# Graveyard Pop-up Dressed up



## Cassie7 (Sep 16, 2007)

We bought this graveyard popup from Spirit and although it's small (about 3' high), we loved it's quick pop up factor.

But I didn't care for it's bland shroud and shiny plastic face and hands.

I added some creepy cloth to it's shroud and did some dry brushing on it's face and hands. I'm much happier with it now


----------



## spideranne (Jul 17, 2006)

Nice job. I got one of these too and agree that it needs a facelift, but hadn't come up with anything yet.


----------



## Sickie Ickie (Jun 20, 2006)

I like what you've done with it.


----------



## tonguesandwich (Oct 13, 2006)

good luck, mine broke in 2 days...looking for box.


----------



## BudMan (Mar 6, 2007)

Word of caution...... Do not try this without the figure attached! The remote on mine stopped working and brought it back. The guy tried the remaining 3 without the pole and body and broke all 3 mechanisms! I guess the additional weight and leverage slows it down enough not to break it. He wouldn't listen!


----------



## THeme ssaGE (Jul 16, 2006)

Its amazing how the industry has kept up with the increased demand of halloween props by making the multi-thousand dollar animatronics of yesterday now affordable and user friendy...kinda fascinating. Everyone's getting into Pneumatics these days....gotta keep changing with the times.


----------



## Ghostess (Aug 21, 2005)

Nice job spiffing that prop up!


----------



## turtle2778 (Jul 9, 2006)

Hey i got 2 of those this year...I like what you did with it...great job.


----------



## Cassie7 (Sep 16, 2007)

I'd like to do a bit more to it (I hate the sheen of his cloak) but for now, I'm pleased. I'm especially pleased with the drybrushing I did on his face and hands. The plastic was just too white and shiny and 2 minutes of drybrushing made all the difference in the world.

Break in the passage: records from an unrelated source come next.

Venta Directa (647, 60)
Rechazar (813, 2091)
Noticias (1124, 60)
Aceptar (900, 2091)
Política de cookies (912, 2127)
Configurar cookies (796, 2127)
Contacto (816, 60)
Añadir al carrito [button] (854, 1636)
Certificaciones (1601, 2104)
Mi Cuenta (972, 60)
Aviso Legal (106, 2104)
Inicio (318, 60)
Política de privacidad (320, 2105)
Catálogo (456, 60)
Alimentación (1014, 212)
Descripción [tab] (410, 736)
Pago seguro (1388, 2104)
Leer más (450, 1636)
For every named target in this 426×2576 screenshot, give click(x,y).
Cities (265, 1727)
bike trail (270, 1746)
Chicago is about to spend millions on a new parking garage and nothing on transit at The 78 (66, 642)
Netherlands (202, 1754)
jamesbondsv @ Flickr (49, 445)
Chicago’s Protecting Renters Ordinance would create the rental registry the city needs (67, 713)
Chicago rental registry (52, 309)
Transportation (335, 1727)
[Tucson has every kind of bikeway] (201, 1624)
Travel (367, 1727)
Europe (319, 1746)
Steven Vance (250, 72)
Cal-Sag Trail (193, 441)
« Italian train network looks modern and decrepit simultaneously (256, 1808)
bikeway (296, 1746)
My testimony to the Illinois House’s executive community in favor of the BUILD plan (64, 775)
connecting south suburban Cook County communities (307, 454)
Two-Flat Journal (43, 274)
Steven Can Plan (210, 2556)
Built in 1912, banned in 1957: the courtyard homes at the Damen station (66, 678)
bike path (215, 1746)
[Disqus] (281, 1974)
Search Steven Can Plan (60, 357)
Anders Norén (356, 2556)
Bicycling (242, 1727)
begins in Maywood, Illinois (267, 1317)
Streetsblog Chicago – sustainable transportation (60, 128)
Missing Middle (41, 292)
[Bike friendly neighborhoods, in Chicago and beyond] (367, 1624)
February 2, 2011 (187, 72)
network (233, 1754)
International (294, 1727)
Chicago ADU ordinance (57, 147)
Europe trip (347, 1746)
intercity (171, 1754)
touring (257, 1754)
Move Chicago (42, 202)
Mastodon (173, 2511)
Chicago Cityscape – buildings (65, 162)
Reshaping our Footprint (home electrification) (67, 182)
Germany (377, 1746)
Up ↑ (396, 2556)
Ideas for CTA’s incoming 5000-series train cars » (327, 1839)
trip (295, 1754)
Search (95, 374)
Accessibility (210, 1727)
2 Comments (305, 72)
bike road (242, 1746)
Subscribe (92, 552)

I have read about problems with the strength of it's pop (breaking the mechanism box) so I'll probably add some more weight somehow to the rod under it's head. If anyone does this though, please keep in mind that you will need to add more weight to hold the base down to the ground. I'm planning on putting bricks on it's base (rather than the recommended sand bags) and use some 16ga wire around the bricks and base to keep them from shifting.

I also want to take another close look at the pop-up casing to see how I can reinforce that too.

It's amazing how powerful this little sucker is LOL


----------



## turtle2778 (Jul 9, 2006)

Well unfortunately mine did not work either of them. ill be taking them back this week. BOOOO for me, but yours look great.


----------



## BlinkyTheHouse Elf (Apr 2, 2007)

Good Job Cassie
Sorry to hear that T hope they treat you right..


----------



## Cassie7 (Sep 16, 2007)

Well, in spite of all the bad luck other people have had with this prop, ours worked like a charm all night long. No problems at all. ((knock on wood))


----------